‘Unacceptable’ that Cahersiveen direct provision staff not Garda vetted

Department official tells Oireachtas committee Co Kerry facility now properly resourced

A number of TDs raised the controversy over the transfer of more than 100 asylum seekers from Dublin to the Skelligs Star hotel in Cahersiveen where 24 Covid-19 cases were identified. Photograph:  Google maps

A number of TDs raised the controversy over the transfer of more than 100 asylum seekers from Dublin to the Skelligs Star hotel in Cahersiveen where 24 Covid-19 cases were identified. Photograph: Google maps

 

It was “unacceptable” that a number of staff at a direct provision centre in Co Kerry had not been Garda vetted in advance of the arrival of asylum seekers from Dublin, the Department of Justice has admitted.

Deputy secretary general Oonagh Buckley said that all 15 staff at the Cahersiveen centre have now been vetted and all had undergone training with Tusla, the child and family agency.

Ms Buckley told Sinn Féin Kerry TD Pa Daly that it was brought to the department’s attention last Wednesday that employees at the centre had not been vetted.

She was responding during a hearing on Tuesday of the Oireachtas Covid-19 committee which is investigating the State’s response to the pandemic.

During a session on direct provision the committee was also told that only between 10 per cent and 20 per cent of the 160 healthcare workers confirmed as living in direct provision, had opted for alternative accommodation to minimise their risk of community transmission.

These healthcare workers would have been granted approval to stay in the State but remain in direct provision because they cannot afford private rental accommodation.
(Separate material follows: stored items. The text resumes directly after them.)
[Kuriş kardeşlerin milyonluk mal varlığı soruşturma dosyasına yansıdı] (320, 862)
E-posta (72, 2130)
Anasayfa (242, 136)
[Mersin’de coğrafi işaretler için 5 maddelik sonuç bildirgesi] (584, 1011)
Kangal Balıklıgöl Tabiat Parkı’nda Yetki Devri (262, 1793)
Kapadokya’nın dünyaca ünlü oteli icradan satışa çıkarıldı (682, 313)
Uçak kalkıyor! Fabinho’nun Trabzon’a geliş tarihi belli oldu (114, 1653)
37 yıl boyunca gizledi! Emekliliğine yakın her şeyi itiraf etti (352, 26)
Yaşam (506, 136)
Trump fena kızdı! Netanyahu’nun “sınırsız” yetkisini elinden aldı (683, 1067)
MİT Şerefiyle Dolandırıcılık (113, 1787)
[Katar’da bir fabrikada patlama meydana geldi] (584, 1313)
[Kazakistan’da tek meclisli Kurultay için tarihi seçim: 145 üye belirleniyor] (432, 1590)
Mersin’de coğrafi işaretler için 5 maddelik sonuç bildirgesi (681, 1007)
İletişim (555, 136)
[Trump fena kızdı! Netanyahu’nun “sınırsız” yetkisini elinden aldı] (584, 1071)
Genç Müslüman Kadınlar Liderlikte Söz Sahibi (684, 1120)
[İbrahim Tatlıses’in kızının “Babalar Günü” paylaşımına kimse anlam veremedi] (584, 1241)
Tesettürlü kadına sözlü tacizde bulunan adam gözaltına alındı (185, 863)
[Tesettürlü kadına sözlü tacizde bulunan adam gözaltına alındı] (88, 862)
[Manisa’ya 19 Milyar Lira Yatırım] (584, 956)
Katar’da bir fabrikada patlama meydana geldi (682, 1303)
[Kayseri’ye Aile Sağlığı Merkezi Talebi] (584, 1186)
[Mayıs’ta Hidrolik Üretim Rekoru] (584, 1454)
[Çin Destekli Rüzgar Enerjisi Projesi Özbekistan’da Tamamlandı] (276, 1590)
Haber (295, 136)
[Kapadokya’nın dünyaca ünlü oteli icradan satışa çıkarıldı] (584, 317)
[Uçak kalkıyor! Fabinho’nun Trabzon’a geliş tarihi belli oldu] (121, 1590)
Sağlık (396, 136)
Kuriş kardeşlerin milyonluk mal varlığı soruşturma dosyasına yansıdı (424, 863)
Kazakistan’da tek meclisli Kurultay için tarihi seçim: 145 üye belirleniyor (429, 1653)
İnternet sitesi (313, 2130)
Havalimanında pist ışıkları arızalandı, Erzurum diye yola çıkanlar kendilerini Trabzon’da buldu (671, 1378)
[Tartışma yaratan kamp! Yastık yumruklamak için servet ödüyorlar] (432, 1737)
A number of TDs raised the controversy over the transfer of more than 100 asylum seekers from Dublin to the Skelligs Star hotel in Cahersiveen where 24 Covid-19 cases were identified.

Ms Buckley said that as soon as the department was informed that staff might not have been vetted they immediately contacted the Garda vetting unit.

She said it was the employer’s obligation, in this case the hotel owners, to ensure Garda vetting was done. “It is also part of our governance structures and we have to ensure that it is done.” She added that “all staff who need to be Garda-vetted have been Garda-vetted as of Monday”.

Mr Daly asked had any of the staff been vetted or done Tusla training, amid claims at the committee that only inexperienced staff were operating at the centre.

Ms Buckley said one of the management resigned in the first week that asylum seekers moved from Dublin to Cahersiveen but the manager now in place “is a very experienced centre manager” and the department was happy that it was now properly resourced.

She acknowledged that “it was an unacceptable thing that happened”, that Garda vetting had not been done. She said that some of the staff had previously been vetted for other centres but not for Cahersiveen.

Earlier, Fianna Fáil Kerry TD Norma Foley said a resident of the centre was placed in isolation on March 20th, one day after arrival in Kerry.

She said she had verifiable evidence that the department was informed on March 24th.

Ms Buckley said she would like to see the verifiable evidence because they could not establish the department had any knowledge of a case before March 30th “when a centre manager reported to our daily helpline that he had one case of a person self-isolating”.